- _TASK TO COMPLETE_
Transcribe each entry so that nothing differs from the original.

Dataset entries:

________

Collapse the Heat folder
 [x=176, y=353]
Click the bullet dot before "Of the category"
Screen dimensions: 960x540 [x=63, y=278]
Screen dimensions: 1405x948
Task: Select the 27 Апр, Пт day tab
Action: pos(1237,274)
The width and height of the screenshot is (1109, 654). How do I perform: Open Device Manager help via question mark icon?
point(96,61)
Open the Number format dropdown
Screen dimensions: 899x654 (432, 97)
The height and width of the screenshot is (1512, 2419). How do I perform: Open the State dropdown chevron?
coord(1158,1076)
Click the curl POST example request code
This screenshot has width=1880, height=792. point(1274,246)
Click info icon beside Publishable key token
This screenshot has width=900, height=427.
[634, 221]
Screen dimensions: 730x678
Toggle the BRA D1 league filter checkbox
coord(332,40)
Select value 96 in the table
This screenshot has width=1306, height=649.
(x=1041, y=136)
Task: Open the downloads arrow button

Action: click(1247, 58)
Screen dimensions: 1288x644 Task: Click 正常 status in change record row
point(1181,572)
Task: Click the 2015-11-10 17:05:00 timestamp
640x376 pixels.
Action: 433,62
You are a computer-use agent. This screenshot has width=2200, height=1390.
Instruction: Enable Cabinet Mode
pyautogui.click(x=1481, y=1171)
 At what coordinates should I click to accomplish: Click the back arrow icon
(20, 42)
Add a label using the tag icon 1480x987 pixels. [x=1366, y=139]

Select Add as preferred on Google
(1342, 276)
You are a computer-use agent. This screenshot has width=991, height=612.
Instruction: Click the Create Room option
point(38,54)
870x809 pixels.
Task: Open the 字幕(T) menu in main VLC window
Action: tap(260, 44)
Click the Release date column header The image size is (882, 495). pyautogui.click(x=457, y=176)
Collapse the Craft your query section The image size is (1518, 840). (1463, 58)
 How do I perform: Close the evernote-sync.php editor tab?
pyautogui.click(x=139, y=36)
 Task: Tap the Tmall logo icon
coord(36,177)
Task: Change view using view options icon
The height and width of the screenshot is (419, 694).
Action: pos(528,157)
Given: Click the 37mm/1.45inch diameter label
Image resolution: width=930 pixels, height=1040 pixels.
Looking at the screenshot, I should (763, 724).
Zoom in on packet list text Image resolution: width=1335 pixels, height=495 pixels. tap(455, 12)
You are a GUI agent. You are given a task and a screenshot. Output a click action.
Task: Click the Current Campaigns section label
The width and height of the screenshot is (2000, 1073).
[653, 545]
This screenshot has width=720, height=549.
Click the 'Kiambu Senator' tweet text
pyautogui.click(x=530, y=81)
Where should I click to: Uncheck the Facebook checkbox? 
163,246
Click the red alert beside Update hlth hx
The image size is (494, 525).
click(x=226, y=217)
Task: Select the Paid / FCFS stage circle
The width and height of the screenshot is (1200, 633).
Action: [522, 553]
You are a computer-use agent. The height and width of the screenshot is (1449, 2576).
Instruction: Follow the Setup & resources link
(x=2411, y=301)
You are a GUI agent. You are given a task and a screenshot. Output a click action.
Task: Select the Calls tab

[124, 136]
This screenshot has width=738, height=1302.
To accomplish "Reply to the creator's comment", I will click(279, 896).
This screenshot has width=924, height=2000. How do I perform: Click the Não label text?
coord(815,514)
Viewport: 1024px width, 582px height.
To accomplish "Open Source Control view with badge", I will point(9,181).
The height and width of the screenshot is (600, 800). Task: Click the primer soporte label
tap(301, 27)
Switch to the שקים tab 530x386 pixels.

________

- _OUTPUT FOR THIS EXERCISE_
Collapse the Heat folder
 [x=176, y=353]
Click the bullet dot before "Of the category"
Screen dimensions: 960x540 [x=63, y=278]
Screen dimensions: 1405x948
Task: Select the 27 Апр, Пт day tab
Action: pos(1237,274)
The width and height of the screenshot is (1109, 654). How do I perform: Open Device Manager help via question mark icon?
point(96,61)
Open the Number format dropdown
Screen dimensions: 899x654 (432, 97)
The height and width of the screenshot is (1512, 2419). How do I perform: Open the State dropdown chevron?
coord(1158,1076)
Click the curl POST example request code
This screenshot has width=1880, height=792. point(1274,246)
Click info icon beside Publishable key token
This screenshot has width=900, height=427.
[634, 221]
Screen dimensions: 730x678
Toggle the BRA D1 league filter checkbox
coord(332,40)
Select value 96 in the table
This screenshot has width=1306, height=649.
(x=1041, y=136)
Task: Open the downloads arrow button

Action: click(1247, 58)
Screen dimensions: 1288x644 Task: Click 正常 status in change record row
point(1181,572)
Task: Click the 2015-11-10 17:05:00 timestamp
640x376 pixels.
Action: 433,62
You are a computer-use agent. This screenshot has width=2200, height=1390.
Instruction: Enable Cabinet Mode
pyautogui.click(x=1481, y=1171)
 At what coordinates should I click to accomplish: Click the back arrow icon
(20, 42)
Add a label using the tag icon 1480x987 pixels. [x=1366, y=139]

Select Add as preferred on Google
(1342, 276)
You are a computer-use agent. This screenshot has width=991, height=612.
Instruction: Click the Create Room option
point(38,54)
870x809 pixels.
Task: Open the 字幕(T) menu in main VLC window
Action: tap(260, 44)
Click the Release date column header The image size is (882, 495). pyautogui.click(x=457, y=176)
Collapse the Craft your query section The image size is (1518, 840). (1463, 58)
 How do I perform: Close the evernote-sync.php editor tab?
pyautogui.click(x=139, y=36)
 Task: Tap the Tmall logo icon
coord(36,177)
Task: Change view using view options icon
The height and width of the screenshot is (419, 694).
Action: pos(528,157)
Given: Click the 37mm/1.45inch diameter label
Image resolution: width=930 pixels, height=1040 pixels.
Looking at the screenshot, I should (763, 724).
Zoom in on packet list text Image resolution: width=1335 pixels, height=495 pixels. tap(455, 12)
You are a GUI agent. You are given a task and a screenshot. Output a click action.
Task: Click the Current Campaigns section label
The width and height of the screenshot is (2000, 1073).
[653, 545]
This screenshot has width=720, height=549.
Click the 'Kiambu Senator' tweet text
pyautogui.click(x=530, y=81)
Where should I click to: Uncheck the Facebook checkbox? 
163,246
Click the red alert beside Update hlth hx
The image size is (494, 525).
click(x=226, y=217)
Task: Select the Paid / FCFS stage circle
The width and height of the screenshot is (1200, 633).
Action: [522, 553]
You are a computer-use agent. The height and width of the screenshot is (1449, 2576).
Instruction: Follow the Setup & resources link
(x=2411, y=301)
You are a GUI agent. You are given a task and a screenshot. Output a click action.
Task: Select the Calls tab

[124, 136]
This screenshot has width=738, height=1302.
To accomplish "Reply to the creator's comment", I will click(279, 896).
This screenshot has width=924, height=2000. How do I perform: Click the Não label text?
coord(815,514)
Viewport: 1024px width, 582px height.
To accomplish "Open Source Control view with badge", I will point(9,181).
The height and width of the screenshot is (600, 800). Task: Click the primer soporte label
tap(301, 27)
Switch to the שקים tab 530x386 pixels.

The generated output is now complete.